My research team and I simply wanted to know how a non-profit biotech could answer my daughter’s question. The result is the Children’s Cancer Therapy Development Institute (www.cc-tdi.org). We continue to pursue many of the same publication and grant funding goals as we had in academics (we have been a continually NIH-funded laboratory for 15 years, with our most recent NIH/NCI R01 (4th percentile) having begun in August 2015)... but we also value our pharmaceutical partners, give parents a seat at the table, and really listen to the clinical trialists. All in the name of converting scientific discovery into clinical trials for children with rare and underserved cancers.
Mary Beth Campbell
There is nothing in the world so overwhelming as a mother’s love for her child.
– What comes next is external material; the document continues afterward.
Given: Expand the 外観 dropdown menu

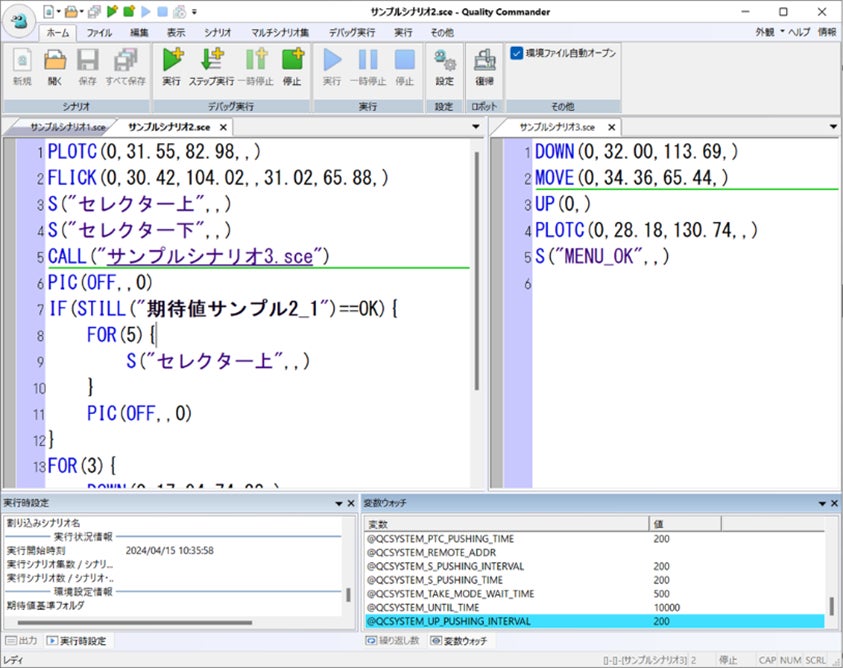Looking at the screenshot, I should [767, 32].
When Calvin was diagnosed with Bloom Syndrome, I felt a range of emotions: shock and disbelief that he could have something so rare, guilt that he had inherited my faulty genes, and an all-encompassing sense of dread knowing that someday (perhaps someday soon) he will develop cancer and that this cancer may be his killer.
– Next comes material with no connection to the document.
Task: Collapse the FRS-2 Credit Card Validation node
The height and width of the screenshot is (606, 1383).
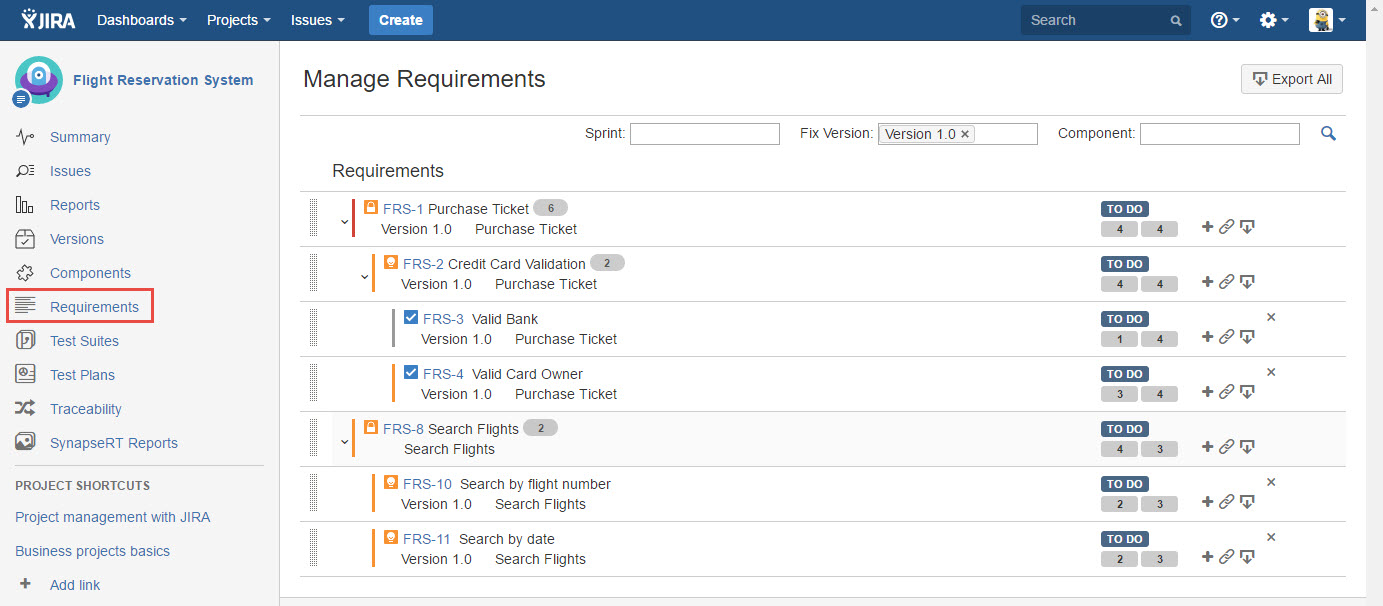Action: tap(365, 277)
In the months since his diagnosis, however, another emotion has emerged: hope. Hope that there may be a cure – either for Bloom Syndrome itself or for the cancers that will one day emerge in Calvin’s body – and hope for a better understanding of Bloom Syndrome and the needs of Bloomies in order to lead happy, healthy lives.
In my professional role in technology transfer, I see every day how long and arduous the path from bench to bedside is. But I also know that what drives research from the lab to patients is the actual people involved: the basic scientists, the clinicians, the patients, and the entrepreneurs. When you can bring those people together, as we are proposing to do in the nano-course, great progress can be made.
Bloom Syndrome is a rare genetic disorder associated with short stature, early childhood nutrition challenges, a sun-sensitive rash, and -- most troubling -- an extraordinarily high risk of developing cancer (or diabetes) early in life. Of the ≈300 reported cases in the literature, 1/8 of patients developed childhood leukemia and the average lifespan of patients is currently 26 years.
Given its rare nature, less is known about Bloom Syndrome compared to more common conditions like Down Syndrome. Further complicating cancer treatment in patients with Bloom Syndrome, these patients lack a protein that is able to maintain the structure and integrity of DNA, requiring modification to standard cancer treatment protocols. The Bloom Syndrome Nano-Course at the Children’s Cancer Therapy Development Institute will bring together patients, families, physicians, and researchers for five days to discuss issues of cancer surveillance, cancer treatment, growth, dermatology, psychological development, and potential gene therapies. The output of the Nano-course will be a peer-reviewed roadmap for Bloom Syndrome research and clinical care guidelines. The published manuscript will then be available in the scientific literature for citation by those seeking support and publication of research addressing the needs outlined in the roadmap.
Why is this important?
Partnership between patient, research, and treatment communities serves to educate each other and consolidate resources. Once actively engaged with researchers and clinicians, a patient community can provide information about its most pressing needs to researchers, as well as serve as a source of data and valuable samples for research. Likewise, fostering a healthy network of connections between patients of rare diseases and those with treatment experience allows expertise to converge when and where needs arise, despite the dispersed the nature of the communities.
Who will benefit?
Bloom Syndrome patients, their families, and treating physicians. Researchers investigating phenomena relevant to Bloom Syndrome will also be able to use the roadmap to identify and seek funding to address the most pressing needs of the community.